Exercise goal - The full listing below should be printed word for word.

──────

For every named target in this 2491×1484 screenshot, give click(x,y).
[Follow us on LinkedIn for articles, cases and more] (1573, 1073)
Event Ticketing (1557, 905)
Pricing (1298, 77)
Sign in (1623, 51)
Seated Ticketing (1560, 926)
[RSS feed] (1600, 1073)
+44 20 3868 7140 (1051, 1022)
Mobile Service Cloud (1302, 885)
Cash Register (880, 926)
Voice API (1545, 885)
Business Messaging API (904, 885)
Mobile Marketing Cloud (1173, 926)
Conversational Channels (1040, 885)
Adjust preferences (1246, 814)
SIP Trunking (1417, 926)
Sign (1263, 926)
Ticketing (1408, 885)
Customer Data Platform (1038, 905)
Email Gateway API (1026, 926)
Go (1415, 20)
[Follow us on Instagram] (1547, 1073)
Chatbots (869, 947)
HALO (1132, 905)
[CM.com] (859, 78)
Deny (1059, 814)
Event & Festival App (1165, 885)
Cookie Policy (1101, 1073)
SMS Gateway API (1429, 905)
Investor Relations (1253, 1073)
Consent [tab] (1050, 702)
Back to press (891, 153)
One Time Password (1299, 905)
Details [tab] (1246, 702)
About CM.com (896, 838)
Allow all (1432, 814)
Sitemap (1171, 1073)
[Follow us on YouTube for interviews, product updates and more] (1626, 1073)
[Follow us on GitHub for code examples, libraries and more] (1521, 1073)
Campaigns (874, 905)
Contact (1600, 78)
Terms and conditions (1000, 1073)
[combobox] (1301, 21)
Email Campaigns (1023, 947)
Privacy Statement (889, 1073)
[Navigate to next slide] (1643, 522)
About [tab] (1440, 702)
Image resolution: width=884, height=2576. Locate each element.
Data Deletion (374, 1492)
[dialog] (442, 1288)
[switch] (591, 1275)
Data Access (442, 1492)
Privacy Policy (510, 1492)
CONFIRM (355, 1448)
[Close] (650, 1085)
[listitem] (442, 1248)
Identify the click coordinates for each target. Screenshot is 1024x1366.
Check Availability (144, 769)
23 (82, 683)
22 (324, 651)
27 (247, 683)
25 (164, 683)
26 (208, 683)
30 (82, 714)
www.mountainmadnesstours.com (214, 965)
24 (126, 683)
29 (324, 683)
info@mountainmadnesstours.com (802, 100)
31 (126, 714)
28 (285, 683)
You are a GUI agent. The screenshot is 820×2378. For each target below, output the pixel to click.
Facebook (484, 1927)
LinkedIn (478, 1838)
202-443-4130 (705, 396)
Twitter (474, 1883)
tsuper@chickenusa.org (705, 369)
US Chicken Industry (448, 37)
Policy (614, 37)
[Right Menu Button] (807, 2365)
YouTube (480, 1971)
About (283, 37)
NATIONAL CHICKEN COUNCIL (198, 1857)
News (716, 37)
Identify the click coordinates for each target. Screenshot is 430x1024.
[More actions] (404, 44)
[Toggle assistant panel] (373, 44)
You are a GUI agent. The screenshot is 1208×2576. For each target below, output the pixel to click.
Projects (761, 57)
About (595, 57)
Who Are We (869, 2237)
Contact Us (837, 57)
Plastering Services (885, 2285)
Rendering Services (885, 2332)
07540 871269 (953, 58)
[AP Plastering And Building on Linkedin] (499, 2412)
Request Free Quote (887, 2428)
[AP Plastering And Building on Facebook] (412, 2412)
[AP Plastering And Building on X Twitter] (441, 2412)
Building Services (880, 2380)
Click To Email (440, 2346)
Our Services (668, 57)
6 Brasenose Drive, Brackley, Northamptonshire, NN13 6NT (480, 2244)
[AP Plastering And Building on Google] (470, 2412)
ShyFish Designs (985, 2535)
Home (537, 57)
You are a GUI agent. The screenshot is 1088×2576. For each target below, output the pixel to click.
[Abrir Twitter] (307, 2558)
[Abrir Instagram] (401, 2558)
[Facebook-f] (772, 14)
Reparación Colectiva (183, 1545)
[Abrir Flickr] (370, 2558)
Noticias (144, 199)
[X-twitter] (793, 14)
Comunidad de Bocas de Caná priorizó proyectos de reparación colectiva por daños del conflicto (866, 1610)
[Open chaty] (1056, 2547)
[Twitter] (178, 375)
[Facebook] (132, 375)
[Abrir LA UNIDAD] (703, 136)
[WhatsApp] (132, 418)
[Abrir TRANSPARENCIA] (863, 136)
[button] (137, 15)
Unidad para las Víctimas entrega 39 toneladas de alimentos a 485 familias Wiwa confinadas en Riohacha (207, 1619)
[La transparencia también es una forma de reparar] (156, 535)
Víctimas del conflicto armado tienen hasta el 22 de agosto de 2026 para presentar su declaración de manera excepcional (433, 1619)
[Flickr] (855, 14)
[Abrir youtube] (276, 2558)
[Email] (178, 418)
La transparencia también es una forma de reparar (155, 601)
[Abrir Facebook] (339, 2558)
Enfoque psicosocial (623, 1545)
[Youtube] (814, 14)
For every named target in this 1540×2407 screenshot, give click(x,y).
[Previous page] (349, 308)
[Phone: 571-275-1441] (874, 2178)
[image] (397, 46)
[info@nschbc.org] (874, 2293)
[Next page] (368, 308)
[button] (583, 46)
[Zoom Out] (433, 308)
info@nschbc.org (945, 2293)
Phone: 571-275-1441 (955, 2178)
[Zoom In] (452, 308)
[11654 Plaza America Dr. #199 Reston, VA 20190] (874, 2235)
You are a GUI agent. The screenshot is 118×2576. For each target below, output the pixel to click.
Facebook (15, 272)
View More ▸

──────

Answer space -
For every named target in this 2491×1484 screenshot, give click(x,y).
[Follow us on LinkedIn for articles, cases and more] (1573, 1073)
Event Ticketing (1557, 905)
Pricing (1298, 77)
Sign in (1623, 51)
Seated Ticketing (1560, 926)
[RSS feed] (1600, 1073)
+44 20 3868 7140 (1051, 1022)
Mobile Service Cloud (1302, 885)
Cash Register (880, 926)
Voice API (1545, 885)
Business Messaging API (904, 885)
Mobile Marketing Cloud (1173, 926)
Conversational Channels (1040, 885)
Adjust preferences (1246, 814)
SIP Trunking (1417, 926)
Sign (1263, 926)
Ticketing (1408, 885)
Customer Data Platform (1038, 905)
Email Gateway API (1026, 926)
Go (1415, 20)
[Follow us on Instagram] (1547, 1073)
Chatbots (869, 947)
HALO (1132, 905)
[CM.com] (859, 78)
Deny (1059, 814)
Event & Festival App (1165, 885)
Cookie Policy (1101, 1073)
SMS Gateway API (1429, 905)
Investor Relations (1253, 1073)
Consent [tab] (1050, 702)
Back to press (891, 153)
One Time Password (1299, 905)
Details [tab] (1246, 702)
About CM.com (896, 838)
Allow all (1432, 814)
Sitemap (1171, 1073)
[Follow us on YouTube for interviews, product updates and more] (1626, 1073)
[Follow us on GitHub for code examples, libraries and more] (1521, 1073)
Campaigns (874, 905)
Contact (1600, 78)
Terms and conditions (1000, 1073)
[combobox] (1301, 21)
Email Campaigns (1023, 947)
Privacy Statement (889, 1073)
[Navigate to next slide] (1643, 522)
About [tab] (1440, 702)
Image resolution: width=884, height=2576. Locate each element.
Data Deletion (374, 1492)
[dialog] (442, 1288)
[switch] (591, 1275)
Data Access (442, 1492)
Privacy Policy (510, 1492)
CONFIRM (355, 1448)
[Close] (650, 1085)
[listitem] (442, 1248)
Identify the click coordinates for each target. Screenshot is 1024x1366.
Check Availability (144, 769)
23 (82, 683)
22 (324, 651)
27 (247, 683)
25 (164, 683)
26 (208, 683)
30 (82, 714)
www.mountainmadnesstours.com (214, 965)
24 (126, 683)
29 (324, 683)
info@mountainmadnesstours.com (802, 100)
31 (126, 714)
28 (285, 683)
You are a GUI agent. The screenshot is 820×2378. For each target below, output the pixel to click.
Facebook (484, 1927)
LinkedIn (478, 1838)
202-443-4130 (705, 396)
Twitter (474, 1883)
tsuper@chickenusa.org (705, 369)
US Chicken Industry (448, 37)
Policy (614, 37)
[Right Menu Button] (807, 2365)
YouTube (480, 1971)
About (283, 37)
NATIONAL CHICKEN COUNCIL (198, 1857)
News (716, 37)
Identify the click coordinates for each target. Screenshot is 430x1024.
[More actions] (404, 44)
[Toggle assistant panel] (373, 44)
You are a GUI agent. The screenshot is 1208×2576. For each target below, output the pixel to click.
Projects (761, 57)
About (595, 57)
Who Are We (869, 2237)
Contact Us (837, 57)
Plastering Services (885, 2285)
Rendering Services (885, 2332)
07540 871269 (953, 58)
[AP Plastering And Building on Linkedin] (499, 2412)
Request Free Quote (887, 2428)
[AP Plastering And Building on Facebook] (412, 2412)
[AP Plastering And Building on X Twitter] (441, 2412)
Building Services (880, 2380)
Click To Email (440, 2346)
Our Services (668, 57)
6 Brasenose Drive, Brackley, Northamptonshire, NN13 6NT (480, 2244)
[AP Plastering And Building on Google] (470, 2412)
ShyFish Designs (985, 2535)
Home (537, 57)
You are a GUI agent. The screenshot is 1088×2576. For each target below, output the pixel to click.
[Abrir Twitter] (307, 2558)
[Abrir Instagram] (401, 2558)
[Facebook-f] (772, 14)
Reparación Colectiva (183, 1545)
[Abrir Flickr] (370, 2558)
Noticias (144, 199)
[X-twitter] (793, 14)
Comunidad de Bocas de Caná priorizó proyectos de reparación colectiva por daños del conflicto (866, 1610)
[Open chaty] (1056, 2547)
[Twitter] (178, 375)
[Facebook] (132, 375)
[Abrir LA UNIDAD] (703, 136)
[WhatsApp] (132, 418)
[Abrir TRANSPARENCIA] (863, 136)
[button] (137, 15)
Unidad para las Víctimas entrega 39 toneladas de alimentos a 485 familias Wiwa confinadas en Riohacha (207, 1619)
[La transparencia también es una forma de reparar] (156, 535)
Víctimas del conflicto armado tienen hasta el 22 de agosto de 2026 para presentar su declaración de manera excepcional (433, 1619)
[Flickr] (855, 14)
[Abrir youtube] (276, 2558)
[Email] (178, 418)
La transparencia también es una forma de reparar (155, 601)
[Abrir Facebook] (339, 2558)
Enfoque psicosocial (623, 1545)
[Youtube] (814, 14)
For every named target in this 1540×2407 screenshot, give click(x,y).
[Previous page] (349, 308)
[Phone: 571-275-1441] (874, 2178)
[image] (397, 46)
[info@nschbc.org] (874, 2293)
[Next page] (368, 308)
[button] (583, 46)
[Zoom Out] (433, 308)
info@nschbc.org (945, 2293)
Phone: 571-275-1441 (955, 2178)
[Zoom In] (452, 308)
[11654 Plaza America Dr. #199 Reston, VA 20190] (874, 2235)
You are a GUI agent. The screenshot is 118×2576. For each target below, output the pixel to click.
Facebook (15, 272)
View More ▸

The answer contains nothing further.